The irony is that using single syllable words makes it less understandable.


Interesting. I don't know much about economics or the Kelly criterion, but my understanding of the argument is that maximising the growth rate is distinct from maximising actual profit arbitrarily far into the future.

Would be cool if there was a simple toy example demonstrating a situation where these differ. Perhaps it even differs for the example in OP.


My understanding of the argument is that you have to assume you keep playing after you lose, so your stake is dictated by the risk. For the example in the article, the potential upside is 110% profit and the potential downside is 100% loss, so the optimal stake is relatively conservative in order to prevent any loss from impacting your future ability to invest.

Imagine you get the expected result of one win and one loss and had staked 5%: you'll end up with 1.055×0.95=1.002 wealth. If you had picked a 50% stake, you'd be sitting at 1.55×0.5=0.775 wealth instead, since the loss more than erases your winnings.

The unstated contrast is to models where e.g. there are only a limited number of investment opportunities, losses aren't total, or there are capital infusions.

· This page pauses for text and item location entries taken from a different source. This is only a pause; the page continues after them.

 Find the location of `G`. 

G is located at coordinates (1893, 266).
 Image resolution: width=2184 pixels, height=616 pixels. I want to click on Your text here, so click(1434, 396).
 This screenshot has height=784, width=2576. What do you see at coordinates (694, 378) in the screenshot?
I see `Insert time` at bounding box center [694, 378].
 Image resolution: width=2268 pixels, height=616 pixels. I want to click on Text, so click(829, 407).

Apologies for the confusion but I was talking about Samuelson's argument against the Kelly criterion.

If I was to make one gamble per day and wanted to maximise my profit after 50 years, I don't know if I'd use the Kelly criterion. I need to think about it.


If you just want to maximise the average amount of money that you end up with then you should bet your entire fortune every day. Of course you will be bankrupt if you ever lose your bet, which is very likely over the course of 50 years. But in the ridiculously unlikely event that you won every bet your fortune would be even more ridiculously large. So the average amount of money would be very large, even though you would very probably be bankrupt.


I see. What if I wanted to maximise the expected profit, given that the chance of bankruptcy should not exceed 1%? Does that sort of problem become difficult to solve?


Just always keep a cent in reserve. Then you can never go bankrupt and your average winnings are barely affected.


That's a good point.

Sorry for the late reply (don't know if you'll see this!) but I happened to be thinking about this again and the question popped into my head: what if I wanted to maximise a specific percentile (e.g. the 5th percentile) of my total winnings?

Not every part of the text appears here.